Objective: The objective of the study was to understand the factors associated with presurgical and postsurgical blood loss and blood ingredients among patients in the treatment of mandibular prognathism by intraoral vertical ramus osteotomy combined genioplasty.
Methods: Preoperative and postoperative values of blood loss and blood ingredients were collected from 30 mandibular prognathic patients who underwent orthognathic surgery. The linear regression models and correlation coefficients were used to identify factors with respect to patients' blood loss level and 3 types of blood ingredients (ie, red blood cells, hemoglobin, and hematocrit).

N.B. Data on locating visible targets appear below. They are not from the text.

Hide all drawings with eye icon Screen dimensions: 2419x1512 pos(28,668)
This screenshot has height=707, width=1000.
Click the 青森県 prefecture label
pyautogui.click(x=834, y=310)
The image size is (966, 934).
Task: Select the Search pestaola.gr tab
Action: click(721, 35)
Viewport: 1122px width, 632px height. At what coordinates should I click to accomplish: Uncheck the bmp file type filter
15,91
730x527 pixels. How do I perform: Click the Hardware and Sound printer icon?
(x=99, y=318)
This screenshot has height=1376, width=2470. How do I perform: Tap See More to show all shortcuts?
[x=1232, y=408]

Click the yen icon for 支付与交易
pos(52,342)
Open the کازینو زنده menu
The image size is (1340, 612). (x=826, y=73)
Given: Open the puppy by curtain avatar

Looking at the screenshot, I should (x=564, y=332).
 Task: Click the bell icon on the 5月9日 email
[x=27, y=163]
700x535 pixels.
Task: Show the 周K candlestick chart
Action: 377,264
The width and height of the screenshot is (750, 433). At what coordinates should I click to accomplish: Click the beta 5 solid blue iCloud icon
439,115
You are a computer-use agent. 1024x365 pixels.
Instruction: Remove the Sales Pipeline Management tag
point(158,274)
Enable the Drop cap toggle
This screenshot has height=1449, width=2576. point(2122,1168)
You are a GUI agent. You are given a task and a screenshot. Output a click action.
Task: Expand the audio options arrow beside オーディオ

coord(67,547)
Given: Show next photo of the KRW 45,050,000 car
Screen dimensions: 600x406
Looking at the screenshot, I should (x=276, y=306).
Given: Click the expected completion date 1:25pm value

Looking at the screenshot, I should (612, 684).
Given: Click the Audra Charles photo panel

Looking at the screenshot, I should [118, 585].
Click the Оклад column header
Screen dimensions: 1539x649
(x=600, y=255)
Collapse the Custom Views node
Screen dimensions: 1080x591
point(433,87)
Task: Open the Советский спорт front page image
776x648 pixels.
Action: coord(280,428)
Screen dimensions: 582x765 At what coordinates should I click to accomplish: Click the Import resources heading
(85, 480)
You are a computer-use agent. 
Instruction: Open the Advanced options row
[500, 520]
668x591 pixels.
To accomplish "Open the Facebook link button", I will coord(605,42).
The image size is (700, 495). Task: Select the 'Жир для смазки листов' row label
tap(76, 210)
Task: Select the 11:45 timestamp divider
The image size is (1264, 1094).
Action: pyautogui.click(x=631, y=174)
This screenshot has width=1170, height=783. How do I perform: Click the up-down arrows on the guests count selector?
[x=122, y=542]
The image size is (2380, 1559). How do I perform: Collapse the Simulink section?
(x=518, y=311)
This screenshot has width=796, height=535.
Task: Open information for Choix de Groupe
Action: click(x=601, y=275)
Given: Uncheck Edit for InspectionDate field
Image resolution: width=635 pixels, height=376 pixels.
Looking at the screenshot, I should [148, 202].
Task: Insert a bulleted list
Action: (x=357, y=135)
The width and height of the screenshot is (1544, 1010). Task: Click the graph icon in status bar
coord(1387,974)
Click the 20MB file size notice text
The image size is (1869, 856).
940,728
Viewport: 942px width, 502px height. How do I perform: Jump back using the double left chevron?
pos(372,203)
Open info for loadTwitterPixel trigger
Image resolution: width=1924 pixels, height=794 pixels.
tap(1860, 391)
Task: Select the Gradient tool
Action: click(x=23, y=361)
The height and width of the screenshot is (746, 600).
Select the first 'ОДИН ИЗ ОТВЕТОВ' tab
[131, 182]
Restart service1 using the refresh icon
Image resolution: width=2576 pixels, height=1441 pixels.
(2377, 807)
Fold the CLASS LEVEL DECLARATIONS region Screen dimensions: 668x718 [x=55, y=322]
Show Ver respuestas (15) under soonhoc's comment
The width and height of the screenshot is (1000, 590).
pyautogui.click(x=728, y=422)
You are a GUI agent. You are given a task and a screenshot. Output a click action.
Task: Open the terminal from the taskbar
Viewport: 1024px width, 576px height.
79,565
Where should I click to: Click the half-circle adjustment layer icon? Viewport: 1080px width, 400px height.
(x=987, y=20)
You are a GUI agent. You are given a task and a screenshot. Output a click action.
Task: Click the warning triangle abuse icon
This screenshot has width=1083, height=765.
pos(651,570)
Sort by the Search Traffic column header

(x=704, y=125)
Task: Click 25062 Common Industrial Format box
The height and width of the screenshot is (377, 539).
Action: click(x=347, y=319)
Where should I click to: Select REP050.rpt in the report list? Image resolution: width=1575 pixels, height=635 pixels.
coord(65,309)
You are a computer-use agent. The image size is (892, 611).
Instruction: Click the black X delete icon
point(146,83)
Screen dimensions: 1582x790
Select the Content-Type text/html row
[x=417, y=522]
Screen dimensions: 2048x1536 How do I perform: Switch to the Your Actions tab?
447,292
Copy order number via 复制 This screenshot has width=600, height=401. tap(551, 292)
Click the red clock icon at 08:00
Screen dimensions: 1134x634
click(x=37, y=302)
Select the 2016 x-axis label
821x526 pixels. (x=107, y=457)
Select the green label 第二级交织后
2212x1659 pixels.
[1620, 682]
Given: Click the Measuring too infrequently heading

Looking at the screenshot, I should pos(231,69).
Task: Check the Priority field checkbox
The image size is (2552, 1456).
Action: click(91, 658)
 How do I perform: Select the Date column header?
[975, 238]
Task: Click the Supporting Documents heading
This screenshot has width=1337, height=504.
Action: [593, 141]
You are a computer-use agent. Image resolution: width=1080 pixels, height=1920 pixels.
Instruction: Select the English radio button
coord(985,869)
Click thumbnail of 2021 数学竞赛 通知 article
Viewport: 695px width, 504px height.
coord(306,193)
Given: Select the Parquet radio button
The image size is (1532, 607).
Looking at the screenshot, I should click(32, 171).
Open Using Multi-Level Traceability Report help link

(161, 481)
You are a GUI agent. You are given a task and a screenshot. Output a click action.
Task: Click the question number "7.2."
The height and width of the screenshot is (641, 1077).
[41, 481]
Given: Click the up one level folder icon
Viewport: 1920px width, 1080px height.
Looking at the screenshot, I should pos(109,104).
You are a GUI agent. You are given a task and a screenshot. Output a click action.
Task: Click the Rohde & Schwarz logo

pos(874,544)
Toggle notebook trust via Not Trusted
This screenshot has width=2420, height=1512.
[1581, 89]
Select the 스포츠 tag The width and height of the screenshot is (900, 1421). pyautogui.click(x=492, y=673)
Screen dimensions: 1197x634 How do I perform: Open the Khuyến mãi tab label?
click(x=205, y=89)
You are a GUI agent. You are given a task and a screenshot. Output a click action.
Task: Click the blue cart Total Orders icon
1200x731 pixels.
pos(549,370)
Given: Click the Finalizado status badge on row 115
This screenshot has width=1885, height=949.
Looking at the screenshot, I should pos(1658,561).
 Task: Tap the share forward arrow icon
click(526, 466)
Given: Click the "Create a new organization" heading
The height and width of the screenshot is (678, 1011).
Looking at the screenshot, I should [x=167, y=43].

Results: The mean blood loss and operation time were 179.2 mL and 311.7 minutes, respectively. No blood transfusion was received by our patients. After adjusting for potential factors, the regression models showed that no significant factor was found to be associated with blood loss and reduce blood ingredients. Moreover, female patients were found to be more likely to have a low level of presurgical blood ingredients (β = −0.293 to −3.551; P < 0.05), whereas female sex (β = −1.606 to −4.008; P < 0.001), a high blood loss level (β = −0.003 to −0.009; P < 0.05), and long operation time (β = −0.005 to −0.018; P < 0.05) were associated with a low level of postsurgical blood ingredients (ie, hemoglobin and hematocrit).
Conclusions: No significant factor was associated with blood loss and reduced blood ingredients among patients in orthognathic surgery with hypotenstive anesthesia. Improvements in anesthesia provided surgeons with more time to promote hemostasis during surgery. Hypotensive anesthesia was a well-accepted method to reduce blood loss during orthognathic surgery.